Segment Open

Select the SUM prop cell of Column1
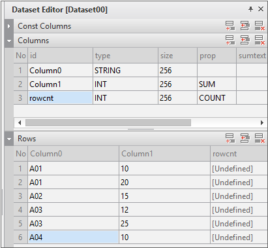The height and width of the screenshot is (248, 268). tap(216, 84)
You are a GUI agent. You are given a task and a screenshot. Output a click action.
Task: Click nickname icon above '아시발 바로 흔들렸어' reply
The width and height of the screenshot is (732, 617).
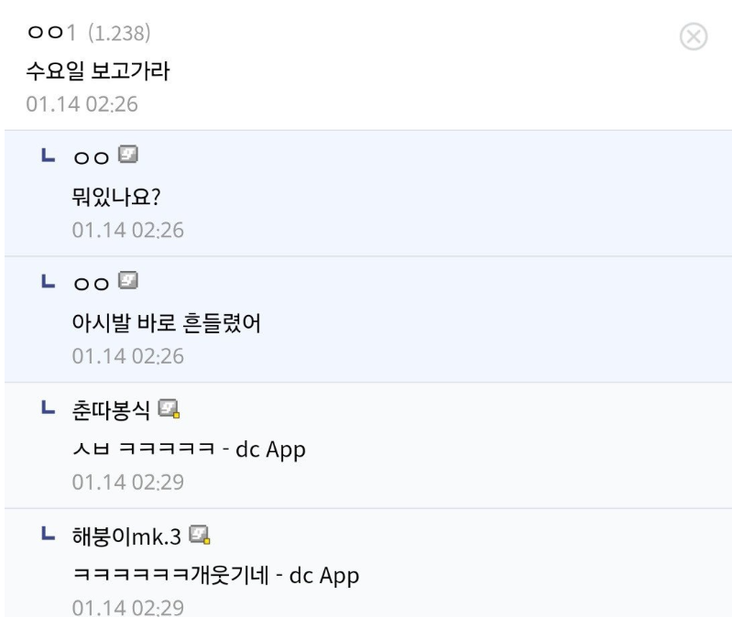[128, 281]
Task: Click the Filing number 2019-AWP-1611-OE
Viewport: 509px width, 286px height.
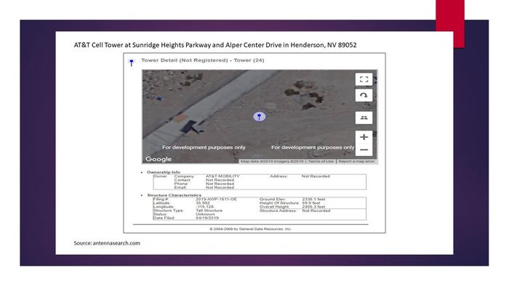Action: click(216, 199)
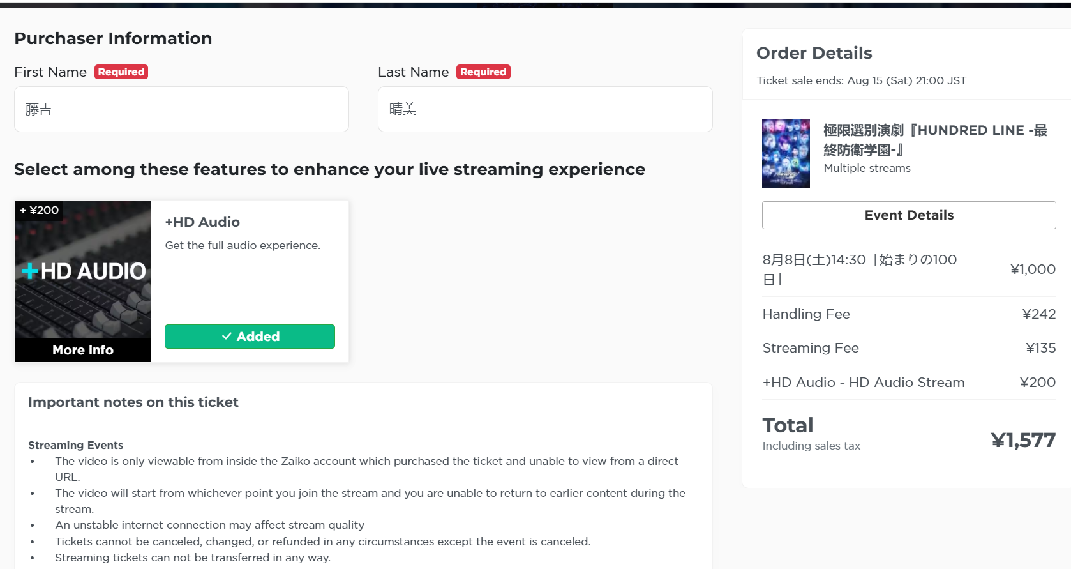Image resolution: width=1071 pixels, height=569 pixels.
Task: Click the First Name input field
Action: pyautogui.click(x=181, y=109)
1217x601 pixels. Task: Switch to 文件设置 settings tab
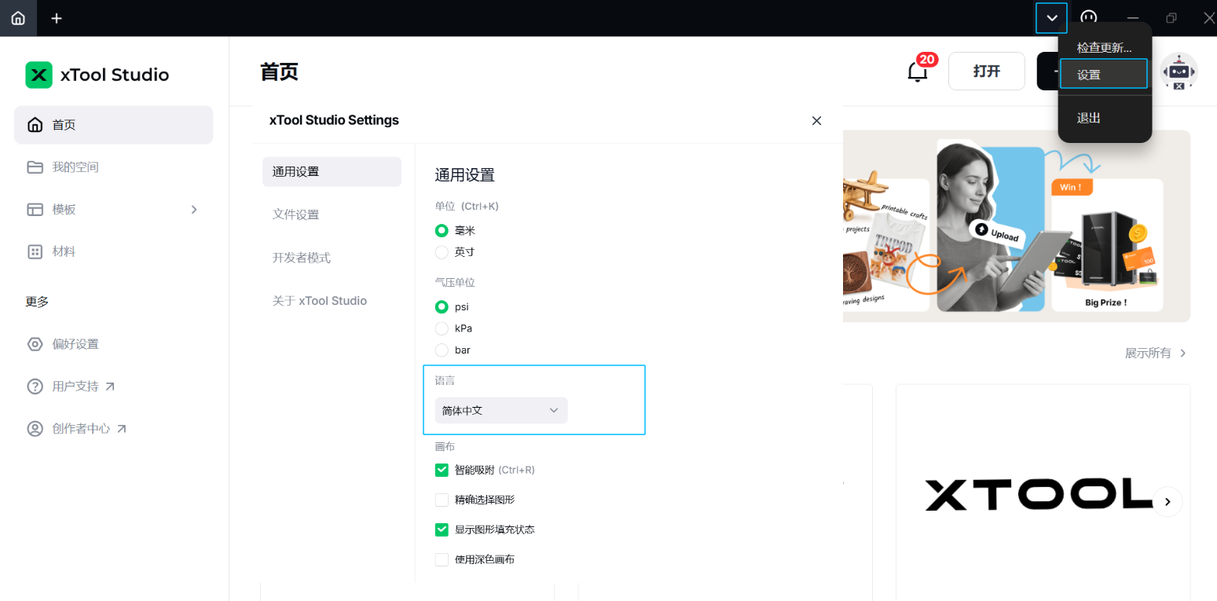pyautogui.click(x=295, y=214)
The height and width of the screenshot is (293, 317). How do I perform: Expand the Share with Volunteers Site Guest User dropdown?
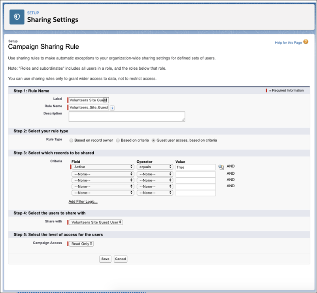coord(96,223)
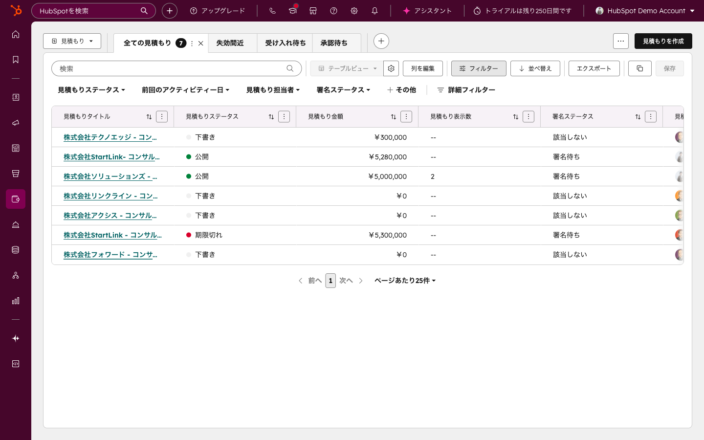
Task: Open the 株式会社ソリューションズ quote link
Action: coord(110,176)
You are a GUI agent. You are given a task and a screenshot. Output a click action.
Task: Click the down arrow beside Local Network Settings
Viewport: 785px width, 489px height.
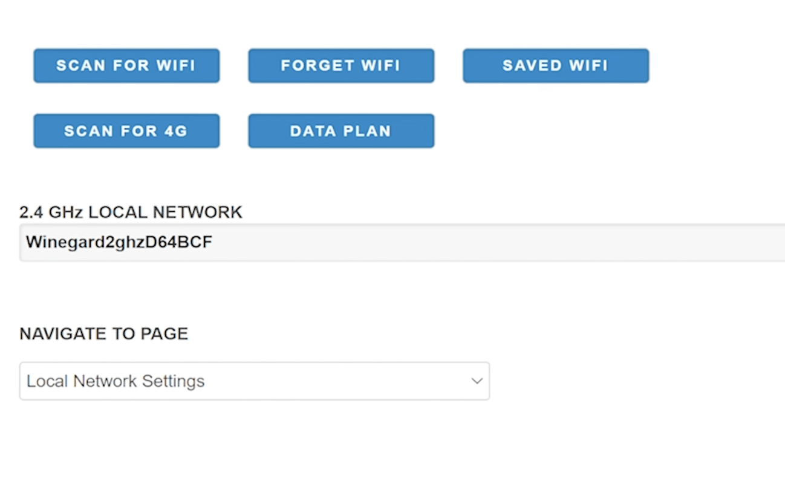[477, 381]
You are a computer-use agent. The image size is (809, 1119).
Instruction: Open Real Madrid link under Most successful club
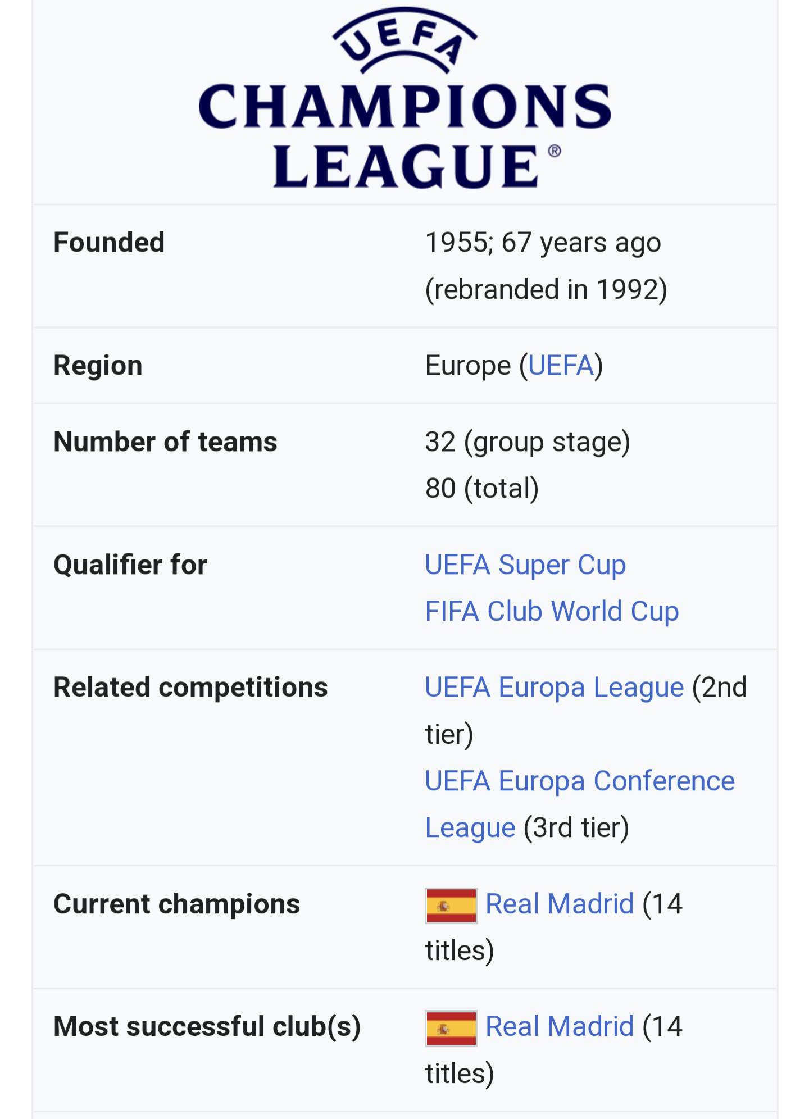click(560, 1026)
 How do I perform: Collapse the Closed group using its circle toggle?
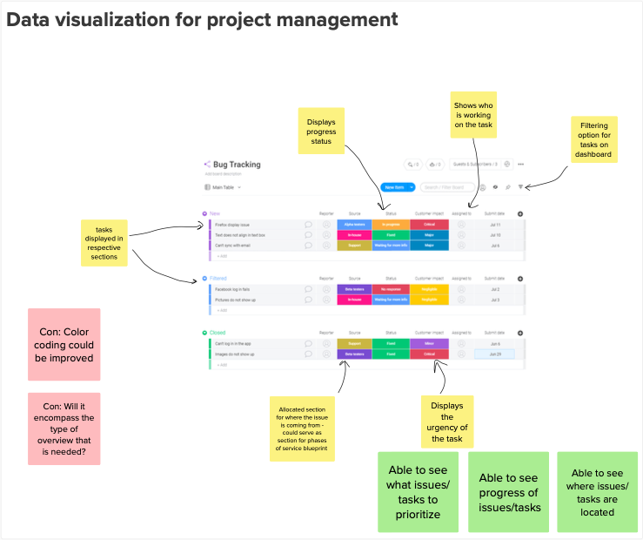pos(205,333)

Segment Closed

Excluding the pictures, reproduce every entry exactly as given.

Select the SUM prop cell of Column1
The height and width of the screenshot is (248, 268). tap(216, 84)
You are a GUI agent. You are given a task and a screenshot. Output a click action.
Task: Click nickname icon above '아시발 바로 흔들렸어' reply
The width and height of the screenshot is (732, 617).
[128, 281]
Task: Click the Filing number 2019-AWP-1611-OE
Viewport: 509px width, 286px height.
Action: click(216, 199)
Image resolution: width=1071 pixels, height=569 pixels.
Task: Click the First Name input field
Action: pyautogui.click(x=181, y=109)
1217x601 pixels. Task: Switch to 文件设置 settings tab
pyautogui.click(x=295, y=214)
The height and width of the screenshot is (293, 317). How do I perform: Expand the Share with Volunteers Site Guest User dropdown?
coord(96,223)
Task: Open the 株式会社ソリューションズ quote link
Action: coord(110,176)
You are a GUI agent. You are given a task and a screenshot. Output a click action.
Task: Click the down arrow beside Local Network Settings
Viewport: 785px width, 489px height.
[477, 381]
You are a computer-use agent. The image size is (809, 1119).
Instruction: Open Real Madrid link under Most successful club
click(560, 1026)
 How do I perform: Collapse the Closed group using its circle toggle?
pos(205,333)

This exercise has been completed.